Tue. Apr 23rd, 2024
By Dave Keating

As Europeans wait with bated breath to see whether Russian President Vladimir Putin authorizes an invasion of Ukraine, another military conflict is causing apprehension in Paris and Brussels, this one in Mali.

Tensions between Paris and the military junta currently running the West African country have been simmering for months. But they reached a boil this week, when the junta expelled the French ambassador to Bamako. Paris now says it will consult with its European partners engaged in the European Union’s Takuba Task Force, which was launched by Brussels to compensate for the gradual drawdown of French troops from its Operation Barkhane mission in the Sahel region. Together they will decide by mid-February whether the EU mission should continue.

To get a better sense of what the potential termination of the Takuba mission means not just for France but for the EU more broadly, we have to go back to March 2020. That’s when France, after years of applying considerable pressure, finally succeeded in convincing its EU partners to join Paris’ counterterrorism mission fighting Islamist militants in the Sahel region of West Africa, which consists mostly of countries that were former French colonies. Former French President Francois Hollande had deepened France’s involvement in regional stabilization missions , including a yearlong military intervention in Mali beginning in 2013. His successor, Emmanuel Macron, has sought to “Europeanize” these missions, in order to reduce the burden on the French military but also to demonstrate European strategic autonomy in action. Macron has long argued that such European-led missions outside the context of NATO can and should effectively respond to the EU’s security priorities.

Though the EU has launched stabilization missions in Africa in the past, Takuba is the most ambitious one in years, deploying military trainers and advisers from several EU countries—including Germany, Italy and the Czech Republic—to assist Malian troops in their fight against Islamist terror groups and complement France’s Operation Barkhane. But Takuba had only been operational for a few months before the Malian military staged a coup that overthrew former President Ibrahim Boubacar Keita in August 2020. The interim junta has since refused to hold elections it pledged to schedule to replace the transitional government installed after the coup. The EU laid the groundwork for sanctions against the junta in December. At the same time it applied sanctions against the Russian private military contractor Wagner Group , with which Bamako reportedly signed a cooperation agreement and which has reportedly deployed to the country. Three officials from Mali’s ruling junta are likely to be added today to a list of sanctioned individuals in Bamako.

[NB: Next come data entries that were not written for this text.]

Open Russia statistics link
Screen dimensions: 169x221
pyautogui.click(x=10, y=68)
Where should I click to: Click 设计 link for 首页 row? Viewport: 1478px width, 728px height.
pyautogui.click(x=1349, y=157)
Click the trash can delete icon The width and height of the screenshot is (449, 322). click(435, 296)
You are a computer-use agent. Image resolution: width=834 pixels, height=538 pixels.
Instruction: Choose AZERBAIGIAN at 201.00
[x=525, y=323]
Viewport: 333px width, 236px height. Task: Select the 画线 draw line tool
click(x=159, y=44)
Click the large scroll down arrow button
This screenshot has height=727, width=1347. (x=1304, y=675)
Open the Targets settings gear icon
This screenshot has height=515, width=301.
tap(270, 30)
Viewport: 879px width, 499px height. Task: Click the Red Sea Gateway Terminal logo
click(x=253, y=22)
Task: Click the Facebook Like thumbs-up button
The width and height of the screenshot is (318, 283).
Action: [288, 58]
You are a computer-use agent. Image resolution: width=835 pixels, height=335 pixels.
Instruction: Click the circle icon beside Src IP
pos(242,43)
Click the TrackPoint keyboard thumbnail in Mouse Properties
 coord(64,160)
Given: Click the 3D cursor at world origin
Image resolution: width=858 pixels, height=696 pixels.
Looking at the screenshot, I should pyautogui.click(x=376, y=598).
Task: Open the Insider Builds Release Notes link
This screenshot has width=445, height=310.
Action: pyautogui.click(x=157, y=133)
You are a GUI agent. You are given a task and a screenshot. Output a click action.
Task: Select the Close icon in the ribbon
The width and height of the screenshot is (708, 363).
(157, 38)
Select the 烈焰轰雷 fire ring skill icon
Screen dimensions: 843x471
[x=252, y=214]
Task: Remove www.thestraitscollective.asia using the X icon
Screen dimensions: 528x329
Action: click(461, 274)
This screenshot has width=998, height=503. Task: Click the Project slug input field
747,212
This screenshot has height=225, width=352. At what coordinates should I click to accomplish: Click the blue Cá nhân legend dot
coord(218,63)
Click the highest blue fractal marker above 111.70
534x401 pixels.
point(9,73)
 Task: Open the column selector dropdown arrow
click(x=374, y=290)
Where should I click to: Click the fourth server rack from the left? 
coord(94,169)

French forces deployed as part of Operation Barkhane patrol the streets of Timbuktu, Mali, Sept. 29, 2021 (AP photo by Moulaye Sayah).

Following Brussels’ condemnation of Bamako in December, the interim junta declared that it wanted European troops out of Mali. But France insists they are legally authorized to be there for the peacekeeping mission that Bamako agreed to. Doubts over the future of the mission started to grow last week, when Mali’s junta told Denmark to withdraw its troops; Copenhagen dutifully obliged, over French protests. The question now remains whether the other European partner countries scheduled to send troops to the Sahel, such as Portugal, Hungary and Romania, will follow through with or cancel their deployments.

Austria currently exercises military command of Takuba, and Defense Minister Klaudia Tanner told Politico this week that European commitment to the mission already showed signs of wavering at the most recent EU defense ministers’ meeting held last month in Brest, France. “As some of my colleagues also pointed out, we need to make sure that our training mission does not end up training soldiers that fall under the command of Wagner,” she said. “It’s not acceptable that the EU carries out training missions for soldiers which are then commanded by Wagner.”

The EU now stands in an unenviable situation. A complete withdrawal of the mission could create a power vacuum that Russia might fill. But an indefinite European deployment in Mali that overlaps with Wagner’s presence on the ground could mean inadvertently providing support to Russian paramilitary forces. 

The mission’s symbolic importance as one of the few recent examples of non-NATO European military cooperation looms large over the decision on what to do next. A retreat from the Sahel would represent a humiliating blow for Macron’s vision of European strategic autonomy , free from Washington’s hegemony, one of his preoccupations and a major theme of France’s current presidency of the Council of the EU. But with the Malian junta demanding that the Europeans leave, they may not have much of a choice.